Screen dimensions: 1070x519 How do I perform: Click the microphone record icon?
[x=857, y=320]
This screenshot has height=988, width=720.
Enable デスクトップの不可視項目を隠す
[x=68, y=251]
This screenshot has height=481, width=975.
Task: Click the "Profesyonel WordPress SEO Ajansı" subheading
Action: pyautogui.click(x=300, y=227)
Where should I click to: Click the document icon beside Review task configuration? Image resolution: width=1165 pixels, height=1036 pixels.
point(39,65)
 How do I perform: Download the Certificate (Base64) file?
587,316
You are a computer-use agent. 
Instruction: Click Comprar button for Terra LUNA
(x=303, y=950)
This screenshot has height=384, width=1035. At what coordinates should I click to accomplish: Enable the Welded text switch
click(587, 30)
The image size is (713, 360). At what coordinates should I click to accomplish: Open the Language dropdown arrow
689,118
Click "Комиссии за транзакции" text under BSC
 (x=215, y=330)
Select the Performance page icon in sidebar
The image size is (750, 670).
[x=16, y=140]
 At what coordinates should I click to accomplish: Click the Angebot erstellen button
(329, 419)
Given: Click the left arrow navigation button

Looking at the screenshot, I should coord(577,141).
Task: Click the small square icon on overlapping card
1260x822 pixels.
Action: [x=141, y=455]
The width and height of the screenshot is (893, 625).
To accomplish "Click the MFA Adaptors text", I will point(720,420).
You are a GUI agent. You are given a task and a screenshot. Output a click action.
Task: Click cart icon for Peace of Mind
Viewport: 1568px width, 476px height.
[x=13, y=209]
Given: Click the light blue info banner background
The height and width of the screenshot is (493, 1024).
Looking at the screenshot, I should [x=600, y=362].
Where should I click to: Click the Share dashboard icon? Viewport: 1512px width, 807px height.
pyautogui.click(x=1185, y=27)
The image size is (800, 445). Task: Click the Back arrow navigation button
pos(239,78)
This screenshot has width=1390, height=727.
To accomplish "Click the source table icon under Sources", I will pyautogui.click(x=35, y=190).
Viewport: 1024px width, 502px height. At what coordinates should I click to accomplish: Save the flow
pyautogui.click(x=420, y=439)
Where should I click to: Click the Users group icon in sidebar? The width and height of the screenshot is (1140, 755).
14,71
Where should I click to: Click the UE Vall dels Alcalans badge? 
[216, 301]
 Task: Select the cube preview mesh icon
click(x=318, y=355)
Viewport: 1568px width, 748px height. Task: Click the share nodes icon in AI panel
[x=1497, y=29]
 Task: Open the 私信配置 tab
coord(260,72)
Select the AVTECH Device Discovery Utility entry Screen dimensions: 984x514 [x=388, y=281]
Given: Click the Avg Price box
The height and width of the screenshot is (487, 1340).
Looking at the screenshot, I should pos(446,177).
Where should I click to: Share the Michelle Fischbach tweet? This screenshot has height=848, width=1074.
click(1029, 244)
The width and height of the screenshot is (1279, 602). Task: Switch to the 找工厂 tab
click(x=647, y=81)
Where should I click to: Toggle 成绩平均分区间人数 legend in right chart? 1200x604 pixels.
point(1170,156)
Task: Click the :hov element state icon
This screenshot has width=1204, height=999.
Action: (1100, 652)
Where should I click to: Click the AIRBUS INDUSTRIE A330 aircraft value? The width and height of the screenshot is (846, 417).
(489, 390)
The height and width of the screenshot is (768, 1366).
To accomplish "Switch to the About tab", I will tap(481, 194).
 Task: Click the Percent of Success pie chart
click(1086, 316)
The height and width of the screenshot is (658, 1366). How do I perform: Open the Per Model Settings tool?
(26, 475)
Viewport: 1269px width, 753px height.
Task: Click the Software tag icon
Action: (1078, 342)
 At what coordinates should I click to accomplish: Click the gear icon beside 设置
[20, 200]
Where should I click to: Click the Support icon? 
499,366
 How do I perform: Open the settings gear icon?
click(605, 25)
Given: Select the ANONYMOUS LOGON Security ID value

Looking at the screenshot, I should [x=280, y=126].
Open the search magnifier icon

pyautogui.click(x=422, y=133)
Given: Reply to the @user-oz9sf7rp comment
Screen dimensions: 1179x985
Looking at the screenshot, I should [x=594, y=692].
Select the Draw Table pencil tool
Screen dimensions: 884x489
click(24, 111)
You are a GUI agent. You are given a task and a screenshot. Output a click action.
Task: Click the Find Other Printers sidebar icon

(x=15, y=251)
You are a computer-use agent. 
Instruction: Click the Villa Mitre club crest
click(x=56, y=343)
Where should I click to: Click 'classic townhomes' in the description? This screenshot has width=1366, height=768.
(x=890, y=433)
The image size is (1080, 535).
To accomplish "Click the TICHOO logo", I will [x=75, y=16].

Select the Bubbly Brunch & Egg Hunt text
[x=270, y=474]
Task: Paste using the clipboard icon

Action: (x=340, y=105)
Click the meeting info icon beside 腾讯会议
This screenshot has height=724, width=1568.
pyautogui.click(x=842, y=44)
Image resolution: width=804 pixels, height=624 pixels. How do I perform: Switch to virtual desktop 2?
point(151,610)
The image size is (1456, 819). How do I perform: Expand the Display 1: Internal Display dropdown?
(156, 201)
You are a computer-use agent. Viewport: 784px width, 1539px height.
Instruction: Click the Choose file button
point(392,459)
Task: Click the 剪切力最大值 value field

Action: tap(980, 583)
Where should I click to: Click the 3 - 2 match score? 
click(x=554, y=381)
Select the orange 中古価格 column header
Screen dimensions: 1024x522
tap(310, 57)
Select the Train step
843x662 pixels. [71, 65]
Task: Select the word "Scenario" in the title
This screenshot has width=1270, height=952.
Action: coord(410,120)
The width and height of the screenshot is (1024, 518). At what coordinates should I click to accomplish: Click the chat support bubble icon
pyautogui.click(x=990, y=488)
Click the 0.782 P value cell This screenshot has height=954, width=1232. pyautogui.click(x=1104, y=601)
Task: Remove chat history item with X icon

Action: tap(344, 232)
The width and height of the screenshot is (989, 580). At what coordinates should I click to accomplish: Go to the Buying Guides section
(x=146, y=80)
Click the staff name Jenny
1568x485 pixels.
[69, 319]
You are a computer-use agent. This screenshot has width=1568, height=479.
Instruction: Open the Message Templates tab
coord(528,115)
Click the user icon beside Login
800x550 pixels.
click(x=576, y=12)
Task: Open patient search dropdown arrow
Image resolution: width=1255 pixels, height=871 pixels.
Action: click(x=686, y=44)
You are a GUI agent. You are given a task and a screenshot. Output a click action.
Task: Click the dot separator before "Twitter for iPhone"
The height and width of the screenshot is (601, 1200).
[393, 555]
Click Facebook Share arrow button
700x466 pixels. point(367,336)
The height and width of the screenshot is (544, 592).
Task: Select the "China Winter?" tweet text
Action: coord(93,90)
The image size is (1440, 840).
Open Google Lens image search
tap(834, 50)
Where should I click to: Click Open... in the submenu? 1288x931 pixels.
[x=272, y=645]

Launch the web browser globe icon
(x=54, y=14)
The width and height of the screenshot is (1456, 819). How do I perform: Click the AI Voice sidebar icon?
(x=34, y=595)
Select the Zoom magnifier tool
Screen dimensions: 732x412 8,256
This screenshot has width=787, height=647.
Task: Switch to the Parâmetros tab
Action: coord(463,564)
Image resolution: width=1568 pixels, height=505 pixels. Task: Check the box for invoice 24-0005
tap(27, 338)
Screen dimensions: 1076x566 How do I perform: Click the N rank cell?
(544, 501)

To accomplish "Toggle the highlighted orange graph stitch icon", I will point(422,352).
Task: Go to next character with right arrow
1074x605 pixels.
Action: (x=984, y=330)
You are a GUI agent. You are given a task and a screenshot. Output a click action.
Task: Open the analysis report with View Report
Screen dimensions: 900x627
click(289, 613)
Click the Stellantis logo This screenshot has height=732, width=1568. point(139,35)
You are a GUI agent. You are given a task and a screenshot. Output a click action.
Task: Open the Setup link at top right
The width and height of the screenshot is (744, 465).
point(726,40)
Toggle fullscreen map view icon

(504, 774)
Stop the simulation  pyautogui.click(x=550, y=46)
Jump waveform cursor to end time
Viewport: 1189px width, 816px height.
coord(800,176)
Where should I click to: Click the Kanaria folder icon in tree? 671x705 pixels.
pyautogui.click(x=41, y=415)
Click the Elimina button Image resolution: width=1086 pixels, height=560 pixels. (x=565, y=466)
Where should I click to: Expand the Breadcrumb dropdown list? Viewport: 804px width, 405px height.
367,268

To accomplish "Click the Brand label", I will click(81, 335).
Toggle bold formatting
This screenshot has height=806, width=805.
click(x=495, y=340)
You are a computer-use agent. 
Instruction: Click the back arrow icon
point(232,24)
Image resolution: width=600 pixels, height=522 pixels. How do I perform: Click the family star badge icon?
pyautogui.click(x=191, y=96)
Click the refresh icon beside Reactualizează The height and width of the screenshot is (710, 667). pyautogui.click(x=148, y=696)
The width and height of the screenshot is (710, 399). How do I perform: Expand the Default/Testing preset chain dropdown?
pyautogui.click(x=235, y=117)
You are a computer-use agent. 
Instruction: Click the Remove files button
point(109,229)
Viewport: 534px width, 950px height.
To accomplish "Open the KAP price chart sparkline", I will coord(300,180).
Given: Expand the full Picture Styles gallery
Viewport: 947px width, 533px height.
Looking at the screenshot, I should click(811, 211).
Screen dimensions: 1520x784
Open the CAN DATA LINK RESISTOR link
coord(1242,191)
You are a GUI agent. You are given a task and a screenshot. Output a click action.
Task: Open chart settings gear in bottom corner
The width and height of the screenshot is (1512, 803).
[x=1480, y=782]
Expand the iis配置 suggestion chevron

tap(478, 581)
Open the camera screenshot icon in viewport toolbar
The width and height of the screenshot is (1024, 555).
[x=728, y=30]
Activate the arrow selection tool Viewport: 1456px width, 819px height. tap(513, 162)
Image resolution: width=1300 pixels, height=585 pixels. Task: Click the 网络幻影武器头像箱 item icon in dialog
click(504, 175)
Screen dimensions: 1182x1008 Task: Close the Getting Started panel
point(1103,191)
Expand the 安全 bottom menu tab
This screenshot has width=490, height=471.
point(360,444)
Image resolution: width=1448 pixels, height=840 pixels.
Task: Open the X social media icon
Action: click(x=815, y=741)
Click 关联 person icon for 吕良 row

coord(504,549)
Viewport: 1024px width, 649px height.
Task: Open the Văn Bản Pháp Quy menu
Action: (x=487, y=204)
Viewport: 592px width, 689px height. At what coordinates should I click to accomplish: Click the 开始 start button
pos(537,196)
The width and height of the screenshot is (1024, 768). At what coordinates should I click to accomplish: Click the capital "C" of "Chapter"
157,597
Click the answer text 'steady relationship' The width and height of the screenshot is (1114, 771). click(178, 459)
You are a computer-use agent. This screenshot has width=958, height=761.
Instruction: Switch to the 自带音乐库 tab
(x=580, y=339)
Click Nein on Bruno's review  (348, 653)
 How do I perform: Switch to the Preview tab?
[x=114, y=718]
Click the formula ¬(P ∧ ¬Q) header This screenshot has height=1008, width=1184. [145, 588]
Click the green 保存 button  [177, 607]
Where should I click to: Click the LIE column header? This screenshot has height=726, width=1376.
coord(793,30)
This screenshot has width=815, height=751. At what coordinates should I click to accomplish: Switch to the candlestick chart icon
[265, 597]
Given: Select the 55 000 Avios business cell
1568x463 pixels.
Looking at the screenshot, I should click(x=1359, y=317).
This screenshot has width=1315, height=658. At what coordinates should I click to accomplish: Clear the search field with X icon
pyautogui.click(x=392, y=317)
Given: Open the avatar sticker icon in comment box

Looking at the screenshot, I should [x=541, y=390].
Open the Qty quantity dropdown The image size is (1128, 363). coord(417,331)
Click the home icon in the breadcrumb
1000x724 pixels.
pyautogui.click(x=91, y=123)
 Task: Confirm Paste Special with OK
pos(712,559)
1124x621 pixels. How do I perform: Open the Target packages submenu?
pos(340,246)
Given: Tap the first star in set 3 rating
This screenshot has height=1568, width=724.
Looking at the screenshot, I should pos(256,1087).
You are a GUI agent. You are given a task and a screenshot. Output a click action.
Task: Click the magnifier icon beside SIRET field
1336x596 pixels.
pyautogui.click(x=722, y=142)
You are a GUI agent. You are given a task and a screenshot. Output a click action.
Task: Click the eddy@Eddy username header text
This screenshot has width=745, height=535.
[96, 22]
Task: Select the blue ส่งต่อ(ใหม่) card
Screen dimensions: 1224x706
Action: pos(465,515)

* * * * * * *

BRIEF: Reproduce every line from the entries that holds the word "will".

RESPONSE:
To accomplish "Click the MFA Adaptors text", I will point(720,420).
To accomplish "Click the source table icon under Sources", I will pyautogui.click(x=35, y=190).
To accomplish "Switch to the About tab", I will tap(481, 194).
To accomplish "Click the TICHOO logo", I will [x=75, y=16].
To accomplish "Toggle the highlighted orange graph stitch icon", I will point(422,352).
To accomplish "Click the Brand label", I will click(81, 335).
To accomplish "Open the KAP price chart sparkline", I will coord(300,180).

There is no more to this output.